[Dataset entries]
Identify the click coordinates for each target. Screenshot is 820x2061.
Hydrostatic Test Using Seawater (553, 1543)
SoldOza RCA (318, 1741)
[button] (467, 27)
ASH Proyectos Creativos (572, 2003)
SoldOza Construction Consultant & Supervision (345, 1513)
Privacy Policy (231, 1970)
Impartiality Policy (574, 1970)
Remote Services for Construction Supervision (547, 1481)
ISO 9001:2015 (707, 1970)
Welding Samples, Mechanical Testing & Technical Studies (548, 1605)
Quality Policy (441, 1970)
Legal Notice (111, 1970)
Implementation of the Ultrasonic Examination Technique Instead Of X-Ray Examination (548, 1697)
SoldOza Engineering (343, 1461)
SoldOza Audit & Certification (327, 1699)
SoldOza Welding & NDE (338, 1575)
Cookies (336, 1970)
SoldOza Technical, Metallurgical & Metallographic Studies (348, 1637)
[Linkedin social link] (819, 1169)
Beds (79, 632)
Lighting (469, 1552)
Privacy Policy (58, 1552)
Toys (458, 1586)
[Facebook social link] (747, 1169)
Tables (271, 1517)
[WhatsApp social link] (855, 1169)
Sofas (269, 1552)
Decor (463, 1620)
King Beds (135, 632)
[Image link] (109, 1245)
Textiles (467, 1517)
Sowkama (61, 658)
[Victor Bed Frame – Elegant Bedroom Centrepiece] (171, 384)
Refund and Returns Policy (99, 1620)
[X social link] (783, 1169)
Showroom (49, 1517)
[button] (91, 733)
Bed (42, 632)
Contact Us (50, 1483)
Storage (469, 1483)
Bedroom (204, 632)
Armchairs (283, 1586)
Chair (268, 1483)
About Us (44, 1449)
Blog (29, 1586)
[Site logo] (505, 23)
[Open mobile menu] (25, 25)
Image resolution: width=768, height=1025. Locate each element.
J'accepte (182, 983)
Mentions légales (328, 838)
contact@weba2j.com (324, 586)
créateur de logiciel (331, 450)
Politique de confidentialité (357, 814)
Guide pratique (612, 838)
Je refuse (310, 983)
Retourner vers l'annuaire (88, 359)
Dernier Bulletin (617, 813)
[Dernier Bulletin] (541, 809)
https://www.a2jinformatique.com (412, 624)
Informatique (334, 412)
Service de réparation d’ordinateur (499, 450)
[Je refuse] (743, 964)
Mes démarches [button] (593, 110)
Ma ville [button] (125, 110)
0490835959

• **Prompt**:
Look through the data above and return exactly the lines from the one that contains "Bedroom (204, 632)" to the one that contains "Je refuse (310, 983)", inclusive, with nothing else.

• **Reply**:
Bedroom (204, 632)
Armchairs (283, 1586)
Chair (268, 1483)
About Us (44, 1449)
Blog (29, 1586)
[Site logo] (505, 23)
[Open mobile menu] (25, 25)
Image resolution: width=768, height=1025. Locate each element.
J'accepte (182, 983)
Mentions légales (328, 838)
contact@weba2j.com (324, 586)
créateur de logiciel (331, 450)
Politique de confidentialité (357, 814)
Guide pratique (612, 838)
Je refuse (310, 983)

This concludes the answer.